# virtual tour!



## jonnythecutter (Mar 10, 2009)

hey friends,

just completed the biggest job i've ever done so far. 
it is a 130 year old house in the beaches neighborhood in Toronto.

this job has been going since late july. i've painted every square inch of this home, inside and out, including the inside of the fireplace! HO was a flipper in disguise...and did an amazing job. he just listed this house for 1.49 million. showed for three days and took an offer 70 G under asking.

the realtor made this virtual link with photos. please take a look. i think it's time i build a prtfolio and website. any advice is welcome.

http://www.imaginahome.com/view_house.aspx?house=618590479&view=virtualtour

you can click once to stop and zoom in, click twice to pan up and down etc...

cheers and thanks,

Jonny
Paint Well
Toronto


----------



## nEighter (Nov 14, 2008)

beautiful man! :thumbsup:


----------



## mistcoat (Apr 21, 2007)

Very nice indeed jonny :thumbsup:

If you left click the left mouse button and hold, it pans all angles too. That's a nice way to view your work.
Defo get yourself a www and a portfolio.

Hope you got further work now this project is done and dusted :yes:


----------



## jonnythecutter (Mar 10, 2009)

oh Most Importantly!

whole reason i put this up here is to say thank you to all of you who took my questions to heart and helped me with sharing experience and advice on this forum. you've saved me time and money and ultimately helped me make my customer satisfied.

i've already got three referals from this one job.

thanks again people,
cheers,
jonny


----------



## RCP (Apr 18, 2007)

Awesome work, beautiful house!

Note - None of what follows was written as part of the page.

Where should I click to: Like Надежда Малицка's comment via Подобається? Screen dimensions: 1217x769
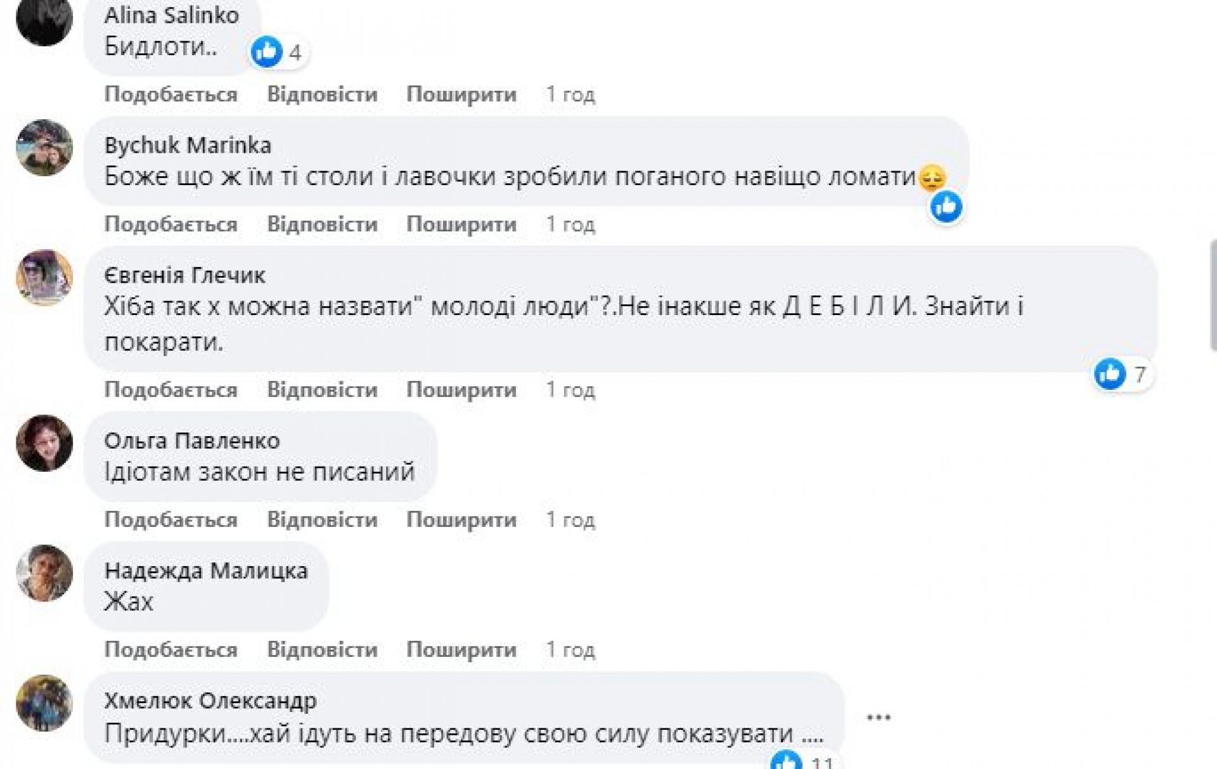click(x=171, y=650)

Love the virtual tour!


----------



## Workaholic (Apr 17, 2007)

Great work Jonny, beautiful house. The virtual tour is cool.


----------



## painting247 (Mar 18, 2009)

I'm impressed Jonny, love the tour!


----------



## Induspray (Dec 10, 2009)

Great virtual tour. You did a nice job there.


----------



## George Z (Apr 15, 2007)

Nice work Jonny,
love the beaches.


----------



## deach (May 11, 2008)

Looks Great!! Referrals are the best way to get the word out.


----------